------ Text segment
An Enumerator is a class that “allows for both internal and external iteration” and you can get an enumerator by using Object#to_enum, Object#enum_for, or Enumerator#new. Each of those methods takes the name of a method you would like an enumerator for.

In essence an enumerator will use the method you’ve specified as its :each method.

my_enum = [1,2,3,4].enum_for(:map)
# => #<Enumerator: ...>
my_enum.each {|n| n*10}
# => [10, 20, 30, 40]

It’s that simple, armed with that knowledge we should now understand how these two lines produce the same output.

%w{hi there}.each.map {|word| word.upcase}
%w{hi there}.map.each {|word| word.upcase}

On the first line the call to :each returns an enumerator which uses the method :each as its :each method, and then we call :map on it with a block and map does its thing. That first line could be written like this as that’s essentially all it’s doing.
------------
[Complete the following]
1) According to the Ruby enumerator text, which three methods can you use to get an enumerator?
2) Output the part of the Ruby enumerator text that begins at the words "my_enum = [1,2,3,4].enum_for(:map)" and ends after "the same output.".
3) Go on with the explanation of Ruby enumerators, picking up after its final sentence.
------ Dataset records
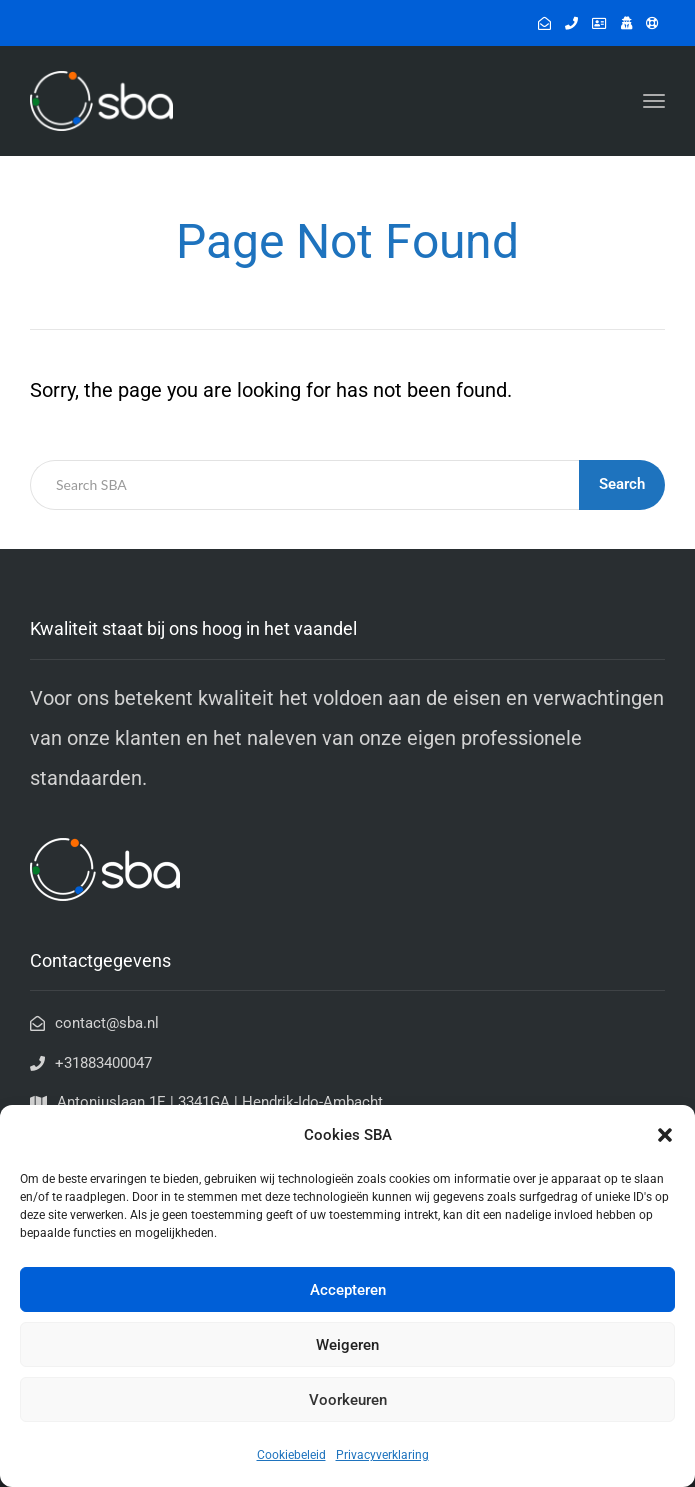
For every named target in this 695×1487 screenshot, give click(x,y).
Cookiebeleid (291, 1455)
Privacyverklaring (382, 1455)
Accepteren (348, 1290)
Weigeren (347, 1345)
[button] (665, 1135)
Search (622, 484)
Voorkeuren (348, 1400)
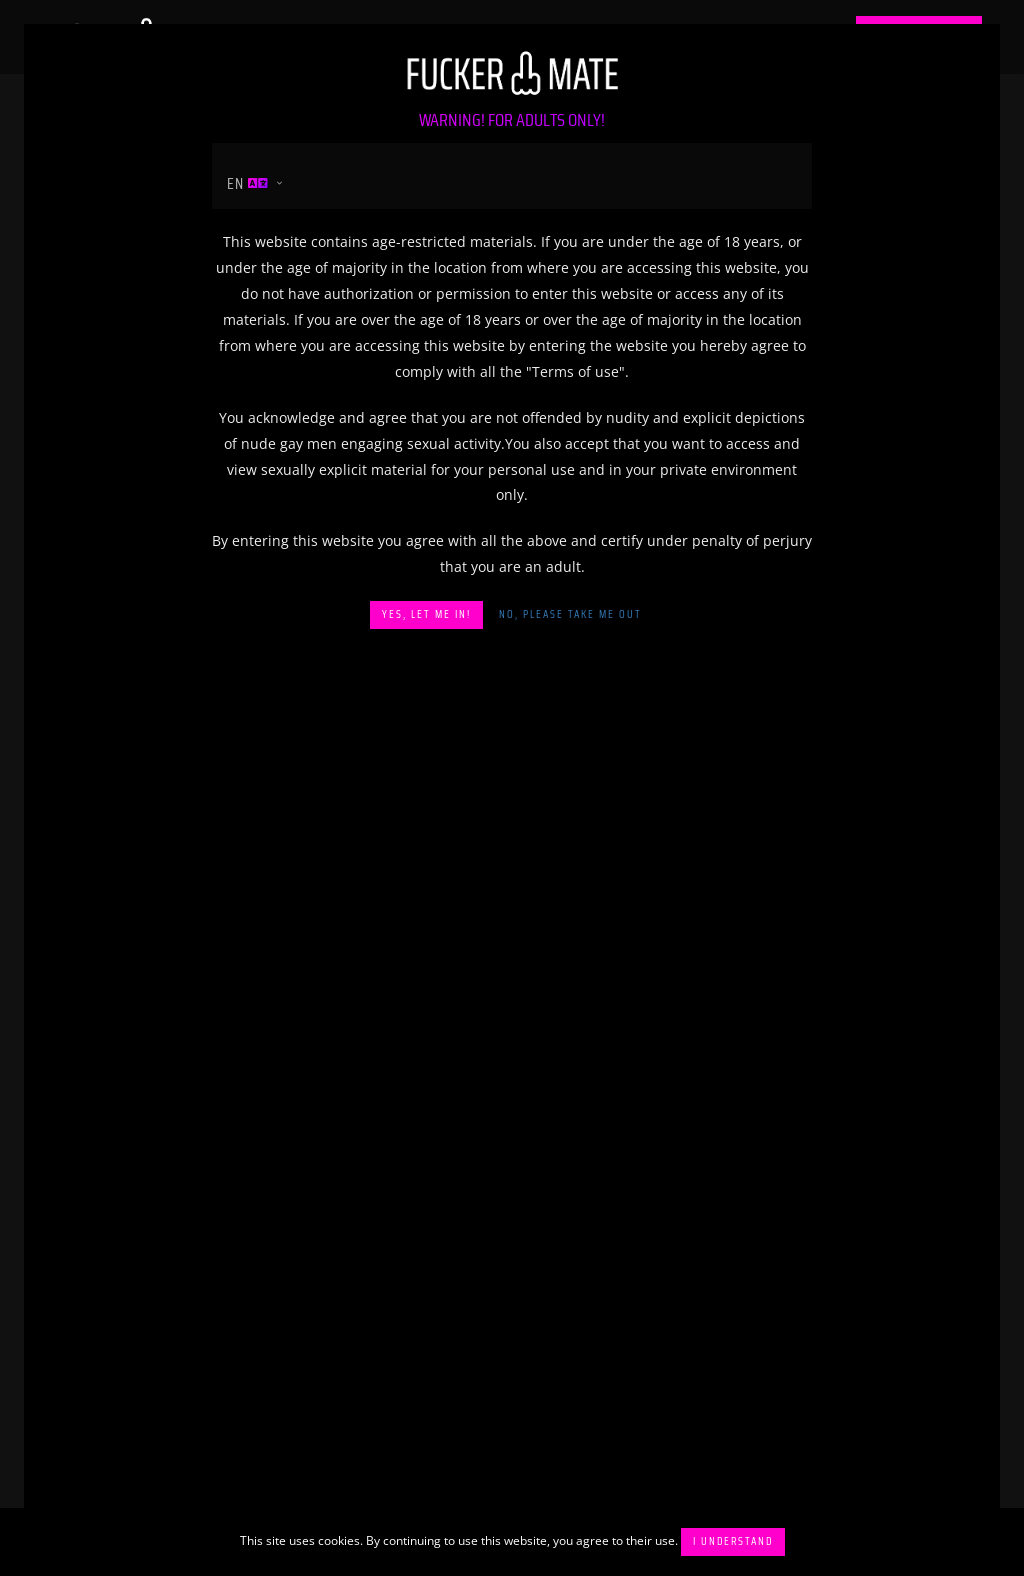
------------
[Expected results]
1) Object#to_enum, Object#enum_for, or Enumerator#new.

2)
my_enum = [1,2,3,4].enum_for(:map)
# => #<Enumerator: ...>
my_enum.each {|n| n*10}
# => [10, 20, 30, 40]

It’s that simple, armed with that knowledge we should now understand how these two lines produce the same output.

3)
%w{hi there}.map {|word| word.upcase}

The second line is a little more interesting, when we call :map without a block it returns an enumerator which uses the :map method as it’s :each method. So when we call :each it’s really running :map code, so you could think of it actually doing something like this.

%w{hi there}.map.map {|word| word.upcase}

That wasn’t too difficult to understand, let’s finish off by looking at a few methods that Enumerator gives you for iteration.

iterate like you mean it

Enumerators are great if you want to build your own method that iterates over a collection, you can use :next to return the next element.

enum = [1,2,3].to_enum
# => #<Enumerator: ...>
enum.next
# => 1
enum.next
# => 2

You can use :rewind to go back to the start of the collection

enum.next
# => 3
enum.rewind
# => #<Enumerator: ...>
enum.next
# => 1

You can use :peek to peek forward and see what element is coming up.

enum.peek
# => 2
enum.next
# => 2

If you iterate too far a StopIteration error will be raised.

enum.next
# => 3
enum.next
# => StopIteration: iteration reached an end
#    from (pry):240:in `next'

The Enumerable module has a method :cycle that we can use if we want to cycle back round to the start of the collection when we reach the end.

enum = [1,2,3].enum_for(:cycle)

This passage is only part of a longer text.